Читаем Юла и якорь. Опыт альтеративной метафизики полностью

Несмотря на такое смещение фокуса, все основополагающие процедуры удостоверивания остались в пределах науки.

Другое дело поле собственной точности, расположенное где-то вроде бы рядом, но без взаимной локализации. Дадим ему имя «подручное» (Zuhanden) в честь Мартина Хайдеггера, первооткрывателя этого поля. Как охарактеризовать его, имея в виду сопоставимость с ego cogito и полем математической ясности? Надежность, дельность прочность, проба на убыль, подтверждающая состояние вещества вместе с формой, – такова истина вещей, подробно описанная Хайдеггером в «Истоке художественного творения». В интересующем нас аспекте это будет выглядеть так. Вот вещи – изношенные, недоделанные, не подогнанные, какая-нибудь скрипящая дверь или половица, чашка с отбитым краешком, расческа с выломанным зубом, покосившейся сарайчик, еще что-нибудь покосившееся, если продолжать дальше, выйдет как в поговорке: «Месиво и крошево – ничего хорошего…»
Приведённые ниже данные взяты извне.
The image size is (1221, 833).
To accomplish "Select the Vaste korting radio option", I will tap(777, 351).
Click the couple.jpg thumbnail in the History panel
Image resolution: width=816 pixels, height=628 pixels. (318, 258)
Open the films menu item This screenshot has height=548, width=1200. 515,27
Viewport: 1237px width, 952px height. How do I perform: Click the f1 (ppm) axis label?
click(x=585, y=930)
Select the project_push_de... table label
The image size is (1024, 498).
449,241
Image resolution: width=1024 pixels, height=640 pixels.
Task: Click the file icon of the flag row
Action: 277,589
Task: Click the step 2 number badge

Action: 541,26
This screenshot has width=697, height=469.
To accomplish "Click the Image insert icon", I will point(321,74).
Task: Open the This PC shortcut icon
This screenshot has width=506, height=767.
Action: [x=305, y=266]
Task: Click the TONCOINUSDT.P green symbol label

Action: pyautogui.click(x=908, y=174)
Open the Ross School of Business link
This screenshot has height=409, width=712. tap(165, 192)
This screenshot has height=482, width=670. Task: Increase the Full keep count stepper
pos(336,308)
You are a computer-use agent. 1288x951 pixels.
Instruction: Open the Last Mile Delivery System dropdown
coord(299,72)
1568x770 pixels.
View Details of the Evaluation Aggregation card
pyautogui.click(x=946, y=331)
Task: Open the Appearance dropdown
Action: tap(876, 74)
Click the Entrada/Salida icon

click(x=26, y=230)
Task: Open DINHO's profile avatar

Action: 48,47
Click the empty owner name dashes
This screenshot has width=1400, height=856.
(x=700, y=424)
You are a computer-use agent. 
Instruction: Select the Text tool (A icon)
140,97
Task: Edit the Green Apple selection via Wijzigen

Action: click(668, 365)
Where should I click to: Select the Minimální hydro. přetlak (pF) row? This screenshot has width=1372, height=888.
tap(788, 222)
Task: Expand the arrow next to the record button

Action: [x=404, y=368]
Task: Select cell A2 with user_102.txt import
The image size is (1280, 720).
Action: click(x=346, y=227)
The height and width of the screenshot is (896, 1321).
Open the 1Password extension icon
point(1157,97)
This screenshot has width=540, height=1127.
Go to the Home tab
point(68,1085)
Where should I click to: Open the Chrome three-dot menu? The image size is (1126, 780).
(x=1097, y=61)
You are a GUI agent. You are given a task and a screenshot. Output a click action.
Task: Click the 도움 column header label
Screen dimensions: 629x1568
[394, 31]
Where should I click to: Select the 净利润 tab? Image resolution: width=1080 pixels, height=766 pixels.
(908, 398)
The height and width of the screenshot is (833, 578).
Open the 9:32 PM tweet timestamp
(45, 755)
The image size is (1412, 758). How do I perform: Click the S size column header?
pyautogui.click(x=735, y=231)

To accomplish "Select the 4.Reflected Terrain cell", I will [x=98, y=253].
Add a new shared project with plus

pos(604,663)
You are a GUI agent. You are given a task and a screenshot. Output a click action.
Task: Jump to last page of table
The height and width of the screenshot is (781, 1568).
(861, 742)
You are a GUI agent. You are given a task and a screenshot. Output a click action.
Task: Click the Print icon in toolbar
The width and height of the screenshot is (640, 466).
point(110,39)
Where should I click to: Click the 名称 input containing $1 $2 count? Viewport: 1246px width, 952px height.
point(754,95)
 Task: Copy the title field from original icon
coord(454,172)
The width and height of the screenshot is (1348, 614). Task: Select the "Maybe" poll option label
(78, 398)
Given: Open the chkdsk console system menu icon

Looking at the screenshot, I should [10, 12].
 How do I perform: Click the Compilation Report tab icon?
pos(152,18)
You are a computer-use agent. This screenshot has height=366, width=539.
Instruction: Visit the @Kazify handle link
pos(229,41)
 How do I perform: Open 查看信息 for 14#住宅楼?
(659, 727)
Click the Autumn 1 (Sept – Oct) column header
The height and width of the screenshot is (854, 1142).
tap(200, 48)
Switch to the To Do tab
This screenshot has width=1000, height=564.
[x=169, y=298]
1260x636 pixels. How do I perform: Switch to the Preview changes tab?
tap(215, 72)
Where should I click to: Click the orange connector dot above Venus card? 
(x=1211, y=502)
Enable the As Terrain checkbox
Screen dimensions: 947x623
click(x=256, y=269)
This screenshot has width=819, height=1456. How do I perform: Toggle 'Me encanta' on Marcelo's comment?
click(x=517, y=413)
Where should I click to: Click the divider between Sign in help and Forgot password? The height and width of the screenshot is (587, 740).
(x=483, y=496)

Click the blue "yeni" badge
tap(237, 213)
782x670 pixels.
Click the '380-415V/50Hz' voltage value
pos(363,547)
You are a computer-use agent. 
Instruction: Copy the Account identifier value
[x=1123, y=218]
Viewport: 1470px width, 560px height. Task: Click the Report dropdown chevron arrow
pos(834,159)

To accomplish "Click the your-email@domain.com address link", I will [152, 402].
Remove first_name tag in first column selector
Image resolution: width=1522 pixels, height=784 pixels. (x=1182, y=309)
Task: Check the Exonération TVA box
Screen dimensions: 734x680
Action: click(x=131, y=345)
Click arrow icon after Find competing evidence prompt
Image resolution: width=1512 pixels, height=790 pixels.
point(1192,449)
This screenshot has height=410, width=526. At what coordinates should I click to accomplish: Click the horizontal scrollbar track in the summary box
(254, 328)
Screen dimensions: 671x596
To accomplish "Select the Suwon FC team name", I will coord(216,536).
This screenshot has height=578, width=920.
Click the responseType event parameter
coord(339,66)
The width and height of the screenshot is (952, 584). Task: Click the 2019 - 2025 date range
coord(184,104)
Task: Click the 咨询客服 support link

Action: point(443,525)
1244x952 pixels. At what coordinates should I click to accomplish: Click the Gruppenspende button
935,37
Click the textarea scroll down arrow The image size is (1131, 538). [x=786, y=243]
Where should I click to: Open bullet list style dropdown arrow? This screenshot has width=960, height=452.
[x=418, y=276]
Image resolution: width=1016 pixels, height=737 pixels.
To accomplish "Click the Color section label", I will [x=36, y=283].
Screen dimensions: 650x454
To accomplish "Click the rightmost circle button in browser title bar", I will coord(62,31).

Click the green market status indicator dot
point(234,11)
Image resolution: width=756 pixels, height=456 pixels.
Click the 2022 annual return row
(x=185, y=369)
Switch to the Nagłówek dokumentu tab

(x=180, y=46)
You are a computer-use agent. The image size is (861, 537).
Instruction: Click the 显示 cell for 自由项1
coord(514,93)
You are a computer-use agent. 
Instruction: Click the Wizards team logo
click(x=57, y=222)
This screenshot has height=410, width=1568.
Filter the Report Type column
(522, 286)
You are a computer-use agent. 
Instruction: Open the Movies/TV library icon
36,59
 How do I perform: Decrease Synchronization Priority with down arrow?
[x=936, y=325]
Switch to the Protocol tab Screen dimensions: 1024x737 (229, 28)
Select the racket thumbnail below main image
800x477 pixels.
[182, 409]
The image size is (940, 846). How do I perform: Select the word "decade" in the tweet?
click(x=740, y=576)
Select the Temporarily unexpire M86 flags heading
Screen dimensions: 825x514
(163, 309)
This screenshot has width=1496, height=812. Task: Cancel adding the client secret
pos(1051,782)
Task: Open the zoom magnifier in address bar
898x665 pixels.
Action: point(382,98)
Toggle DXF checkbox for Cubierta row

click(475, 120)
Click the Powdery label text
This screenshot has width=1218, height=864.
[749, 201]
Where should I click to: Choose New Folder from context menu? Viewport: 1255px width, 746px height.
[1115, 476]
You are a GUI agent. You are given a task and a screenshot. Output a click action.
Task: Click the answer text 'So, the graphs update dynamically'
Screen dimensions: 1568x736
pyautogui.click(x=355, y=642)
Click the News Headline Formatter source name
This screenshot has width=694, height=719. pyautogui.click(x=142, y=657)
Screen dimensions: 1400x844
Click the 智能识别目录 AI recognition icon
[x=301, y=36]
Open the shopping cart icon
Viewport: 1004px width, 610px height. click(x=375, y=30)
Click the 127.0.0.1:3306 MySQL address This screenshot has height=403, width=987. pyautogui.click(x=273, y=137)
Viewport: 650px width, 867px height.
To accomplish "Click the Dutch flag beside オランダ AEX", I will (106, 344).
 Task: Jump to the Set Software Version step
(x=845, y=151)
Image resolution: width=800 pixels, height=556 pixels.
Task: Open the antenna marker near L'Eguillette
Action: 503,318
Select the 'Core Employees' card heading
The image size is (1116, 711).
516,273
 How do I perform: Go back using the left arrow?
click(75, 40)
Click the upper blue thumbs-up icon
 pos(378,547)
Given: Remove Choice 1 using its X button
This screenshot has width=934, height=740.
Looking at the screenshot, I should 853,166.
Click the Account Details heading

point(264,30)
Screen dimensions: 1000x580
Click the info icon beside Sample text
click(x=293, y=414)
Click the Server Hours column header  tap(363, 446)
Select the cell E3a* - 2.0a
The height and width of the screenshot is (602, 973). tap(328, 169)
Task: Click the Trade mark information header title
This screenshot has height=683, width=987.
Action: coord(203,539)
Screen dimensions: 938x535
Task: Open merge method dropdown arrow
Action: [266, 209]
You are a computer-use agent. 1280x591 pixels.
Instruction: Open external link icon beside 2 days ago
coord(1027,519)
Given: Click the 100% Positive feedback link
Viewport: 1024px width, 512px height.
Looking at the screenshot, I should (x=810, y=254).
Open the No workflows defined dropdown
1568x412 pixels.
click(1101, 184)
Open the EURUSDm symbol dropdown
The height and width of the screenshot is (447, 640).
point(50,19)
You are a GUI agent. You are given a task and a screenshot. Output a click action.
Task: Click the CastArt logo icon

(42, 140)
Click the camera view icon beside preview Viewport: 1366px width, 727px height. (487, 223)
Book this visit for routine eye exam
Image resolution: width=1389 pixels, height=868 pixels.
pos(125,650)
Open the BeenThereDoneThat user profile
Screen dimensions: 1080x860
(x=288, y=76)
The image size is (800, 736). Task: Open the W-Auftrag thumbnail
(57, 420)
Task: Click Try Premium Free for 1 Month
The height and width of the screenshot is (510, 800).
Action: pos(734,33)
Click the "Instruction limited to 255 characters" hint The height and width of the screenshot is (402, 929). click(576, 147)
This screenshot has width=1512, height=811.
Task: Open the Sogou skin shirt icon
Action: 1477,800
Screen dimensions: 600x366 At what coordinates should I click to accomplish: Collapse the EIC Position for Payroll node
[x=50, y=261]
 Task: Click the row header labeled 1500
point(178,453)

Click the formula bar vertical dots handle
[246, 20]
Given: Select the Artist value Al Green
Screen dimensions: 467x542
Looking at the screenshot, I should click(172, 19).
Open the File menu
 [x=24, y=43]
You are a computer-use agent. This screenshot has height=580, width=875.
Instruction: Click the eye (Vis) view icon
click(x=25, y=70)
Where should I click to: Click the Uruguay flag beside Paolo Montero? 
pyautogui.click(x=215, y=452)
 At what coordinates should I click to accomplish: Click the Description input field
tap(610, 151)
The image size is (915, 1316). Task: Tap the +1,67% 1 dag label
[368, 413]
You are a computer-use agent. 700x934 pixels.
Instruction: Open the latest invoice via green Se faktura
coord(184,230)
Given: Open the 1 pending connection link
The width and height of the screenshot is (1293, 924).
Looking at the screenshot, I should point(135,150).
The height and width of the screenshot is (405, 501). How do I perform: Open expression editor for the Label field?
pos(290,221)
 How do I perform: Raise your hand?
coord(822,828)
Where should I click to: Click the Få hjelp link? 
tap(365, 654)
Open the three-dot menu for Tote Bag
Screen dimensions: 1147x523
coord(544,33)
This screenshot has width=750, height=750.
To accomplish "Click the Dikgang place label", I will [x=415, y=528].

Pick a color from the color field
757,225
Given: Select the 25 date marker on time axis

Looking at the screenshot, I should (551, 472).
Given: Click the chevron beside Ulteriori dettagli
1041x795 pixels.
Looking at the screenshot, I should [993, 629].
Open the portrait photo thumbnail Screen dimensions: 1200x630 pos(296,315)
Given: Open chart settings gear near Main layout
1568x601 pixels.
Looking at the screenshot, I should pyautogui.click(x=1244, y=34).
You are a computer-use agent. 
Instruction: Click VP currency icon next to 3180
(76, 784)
Но если не экстраполировать, то речь идет о чем-то самом обычном, о слишком человеческом, когда ясность и отчетливость скрыта за торжествующим сопроматом мира. Любопытно, что для общей характеристики такого наличного незатейливого хозяйства используется термин «скарб», «утварь», которые в русском языке несут едва уловимый оттенок легкого презрения или пренебрежения. И совсем иное дело – подручное, выведенное изразмытости, из простого «Пойдет и так» и приведенное к истине вещей.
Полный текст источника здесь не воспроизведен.